PROBLEM A.
Output the section of the position sensor passage from "According to the present invention, the" up to and including "same at the occurrence of the short circuit.", copied word for word.

[Begin SELECTED PASSAGE]

According to the present invention, the position sensor is determined abnormal when the output of the first sensor and the output of the second sensor become substantially the same within a predetermined time period after the variation in the output of the first sensor becomes equal to or greater than a first threshold value and the variation in the output of the second sensor becomes equal to or greater than a second threshold value. This makes it possible to detect a short circuit between the output terminals of the first and second sensors, because the outputs of the first and second sensors abruptly change and then become substantially the same at the occurrence of the short circuit.

According to the present invention, a current flowing from a power source to the position sensor is detected, and the position sensor is determined abnormal when the current is equal to or greater than a predetermined threshold value. This makes it possible to detect a short circuit between the output terminals of the first and second sensors, because an excess current flows through the position sensor at the occurrence of the short circuit.

According to the present invention, a voltage is supplied from the constant voltage source to the position sensor via the resistor, and the position sensor is determined abnormal when the voltage at a point downstream of the resistor is not equal to a predetermined value. This makes it possible to detect a short circuit between the output terminals of the first and second sensors, because the voltage at a point downstream of the resistor varies, deviating from the predetermined value, at the occurrence of the short circuit.

[End SELECTED PASSAGE]

PROBLEM B.
Return only the lines of the records from the line with "will tap(727, 508)." up to and including the line with "click(x=1412, y=44)", unchanged.

[Begin EXERCISE INPUTS]

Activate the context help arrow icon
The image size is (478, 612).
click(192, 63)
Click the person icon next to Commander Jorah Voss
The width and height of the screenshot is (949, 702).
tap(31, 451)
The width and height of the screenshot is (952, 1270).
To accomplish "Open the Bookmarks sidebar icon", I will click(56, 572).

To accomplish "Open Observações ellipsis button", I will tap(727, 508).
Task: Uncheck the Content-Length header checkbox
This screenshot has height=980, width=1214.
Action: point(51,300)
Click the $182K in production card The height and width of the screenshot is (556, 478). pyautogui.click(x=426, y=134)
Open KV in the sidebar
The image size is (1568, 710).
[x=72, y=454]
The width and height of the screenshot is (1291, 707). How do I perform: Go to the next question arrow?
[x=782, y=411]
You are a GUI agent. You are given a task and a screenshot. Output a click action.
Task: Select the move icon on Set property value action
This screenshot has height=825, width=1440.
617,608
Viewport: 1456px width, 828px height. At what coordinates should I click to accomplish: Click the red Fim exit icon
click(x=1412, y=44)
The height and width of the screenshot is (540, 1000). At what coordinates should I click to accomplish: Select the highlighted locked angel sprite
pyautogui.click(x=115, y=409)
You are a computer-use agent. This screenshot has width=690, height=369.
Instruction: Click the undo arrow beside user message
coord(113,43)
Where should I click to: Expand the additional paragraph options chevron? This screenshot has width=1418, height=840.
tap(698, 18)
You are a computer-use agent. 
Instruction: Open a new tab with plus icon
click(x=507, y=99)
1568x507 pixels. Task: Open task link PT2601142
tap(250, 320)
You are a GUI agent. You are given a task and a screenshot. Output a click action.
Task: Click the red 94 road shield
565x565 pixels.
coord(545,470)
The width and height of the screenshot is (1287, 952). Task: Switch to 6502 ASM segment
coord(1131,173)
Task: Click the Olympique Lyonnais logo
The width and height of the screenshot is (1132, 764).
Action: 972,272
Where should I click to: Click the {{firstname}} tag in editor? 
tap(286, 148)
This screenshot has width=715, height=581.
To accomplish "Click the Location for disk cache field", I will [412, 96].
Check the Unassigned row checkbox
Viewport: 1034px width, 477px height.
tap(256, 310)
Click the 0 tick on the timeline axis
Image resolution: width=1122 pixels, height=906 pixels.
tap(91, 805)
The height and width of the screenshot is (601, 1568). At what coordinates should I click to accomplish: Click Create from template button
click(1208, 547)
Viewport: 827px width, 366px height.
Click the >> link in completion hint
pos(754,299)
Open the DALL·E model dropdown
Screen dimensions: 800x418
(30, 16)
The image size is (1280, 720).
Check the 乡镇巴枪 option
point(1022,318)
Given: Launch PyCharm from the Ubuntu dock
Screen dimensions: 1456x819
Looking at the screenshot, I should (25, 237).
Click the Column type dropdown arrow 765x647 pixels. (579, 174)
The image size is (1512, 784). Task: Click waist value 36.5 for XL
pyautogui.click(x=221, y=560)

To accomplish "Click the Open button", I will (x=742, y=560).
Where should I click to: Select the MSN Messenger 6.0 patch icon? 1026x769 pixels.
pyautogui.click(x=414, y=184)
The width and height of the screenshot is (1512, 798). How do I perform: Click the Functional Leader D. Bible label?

[End EXERCISE INPUTS]

WORKED SOLUTION A.
According to the present invention, the position sensor is determined abnormal when the output of the first sensor and the output of the second sensor become substantially the same within a predetermined time period after the variation in the output of the first sensor becomes equal to or greater than a first threshold value and the variation in the output of the second sensor becomes equal to or greater than a second threshold value. This makes it possible to detect a short circuit between the output terminals of the first and second sensors, because the outputs of the first and second sensors abruptly change and then become substantially the same at the occurrence of the short circuit.

WORKED SOLUTION B.
To accomplish "Open Observações ellipsis button", I will tap(727, 508).
Task: Uncheck the Content-Length header checkbox
This screenshot has height=980, width=1214.
Action: point(51,300)
Click the $182K in production card The height and width of the screenshot is (556, 478). pyautogui.click(x=426, y=134)
Open KV in the sidebar
The image size is (1568, 710).
[x=72, y=454]
The width and height of the screenshot is (1291, 707). How do I perform: Go to the next question arrow?
[x=782, y=411]
You are a GUI agent. You are given a task and a screenshot. Output a click action.
Task: Select the move icon on Set property value action
This screenshot has height=825, width=1440.
617,608
Viewport: 1456px width, 828px height. At what coordinates should I click to accomplish: Click the red Fim exit icon
click(x=1412, y=44)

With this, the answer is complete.